Text block:
Sikkim is a 1971 Indian documentary about the nation of Sikkim, directed by Satyajit Ray. The documentary was commissioned by the Chogyal (King) of Sikkim at a time when he felt the sovereignty of Sikkim was under threat from both China and India. Ray's documentary is about the sovereignty of Sikkim. The film was banned by the government of India, when Sikkim merged with India in 1975. In 2000, the copyright of the film was transferred to the Art and Culture Trust of Sikkim.  The ban was finally lifted by  the Ministry of External Affairs (MEA) in September 2010.  In November 2010 the director of the Kolkata film festival stated that upon screening the documentary for the first time, he received an injunction from the court of Sikkim again banning the film.

Production
Satyajit had planned several documentaries about with people in their setting in focus, like musicians of Rajasthan, dancers in Ellora, but eventually ended up making only one. Ray's cousin who lived in Darjeeling, had appeared in film, Kanchenjungha (1962) also shot in Darjeeling, was acquainted with Chogyal of Sikkim Palden Thondup Namgyal and his American wife Hope Cooke, the couple commissioned the film and his cousin convinced Ray to take on the project.

Dataset content:
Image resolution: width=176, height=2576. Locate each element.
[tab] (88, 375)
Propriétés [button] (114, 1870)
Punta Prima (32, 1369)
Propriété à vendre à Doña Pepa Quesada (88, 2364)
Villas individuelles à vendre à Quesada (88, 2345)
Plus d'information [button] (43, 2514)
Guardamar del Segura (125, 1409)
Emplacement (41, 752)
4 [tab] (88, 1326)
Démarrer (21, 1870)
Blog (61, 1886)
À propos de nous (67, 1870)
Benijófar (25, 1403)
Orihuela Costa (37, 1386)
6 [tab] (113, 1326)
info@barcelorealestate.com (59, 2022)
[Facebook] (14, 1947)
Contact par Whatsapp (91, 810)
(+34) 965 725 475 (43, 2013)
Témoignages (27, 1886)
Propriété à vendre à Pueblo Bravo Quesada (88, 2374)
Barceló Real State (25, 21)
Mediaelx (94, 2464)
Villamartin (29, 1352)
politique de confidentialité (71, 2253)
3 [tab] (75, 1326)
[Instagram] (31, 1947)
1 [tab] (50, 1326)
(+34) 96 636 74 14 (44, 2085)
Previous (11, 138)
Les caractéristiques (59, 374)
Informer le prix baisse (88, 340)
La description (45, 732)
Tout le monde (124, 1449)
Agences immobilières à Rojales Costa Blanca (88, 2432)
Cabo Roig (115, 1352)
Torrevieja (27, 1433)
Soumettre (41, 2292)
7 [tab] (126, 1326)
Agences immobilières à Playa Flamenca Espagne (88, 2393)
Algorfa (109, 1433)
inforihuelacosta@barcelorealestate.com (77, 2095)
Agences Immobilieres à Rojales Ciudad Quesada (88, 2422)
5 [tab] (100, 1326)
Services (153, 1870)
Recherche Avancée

Goals:
1) Using the Sikkim documentary text, answer these:
(a) Who lifted the ban on the film, and when?
(b) In 2000, who received the copyright of the film?
(c) What was the name of the Chogyal's American wife?
2) Echo the Sikkim documentary text word for word, beginning at the words "Sikkim is a" and stopping after "banning the film.".
3) Does each statement agree with the Sikkim documentary text? Answer yes or no and quote the words that decide it.
(a) The government of India banned the film when Sikkim merged with India in 1975.
(b) Ray went on to make several documentaries, including ones about musicians of Rajasthan and dancers in Ellora.
(c) Kanchenjungha was shot in Darjeeling.
You won't need the items to do any of this.

Expected responses:
1)
(a) The Ministry of External Affairs (MEA), in September 2010.
(b) The Art and Culture Trust of Sikkim.
(c) Hope Cooke.

2)
Sikkim is a 1971 Indian documentary about the nation of Sikkim, directed by Satyajit Ray. The documentary was commissioned by the Chogyal (King) of Sikkim at a time when he felt the sovereignty of Sikkim was under threat from both China and India. Ray's documentary is about the sovereignty of Sikkim. The film was banned by the government of India, when Sikkim merged with India in 1975. In 2000, the copyright of the film was transferred to the Art and Culture Trust of Sikkim.  The ban was finally lifted by  the Ministry of External Affairs (MEA) in September 2010.  In November 2010 the director of the Kolkata film festival stated that upon screening the documentary for the first time, he received an injunction from the court of Sikkim again banning the film.

3)
(a) Yes: "The film was banned by the government of India, when Sikkim merged with India in 1975."
(b) No: "but eventually ended up making only one."
(c) Yes: "Kanchenjungha (1962) also shot in Darjeeling"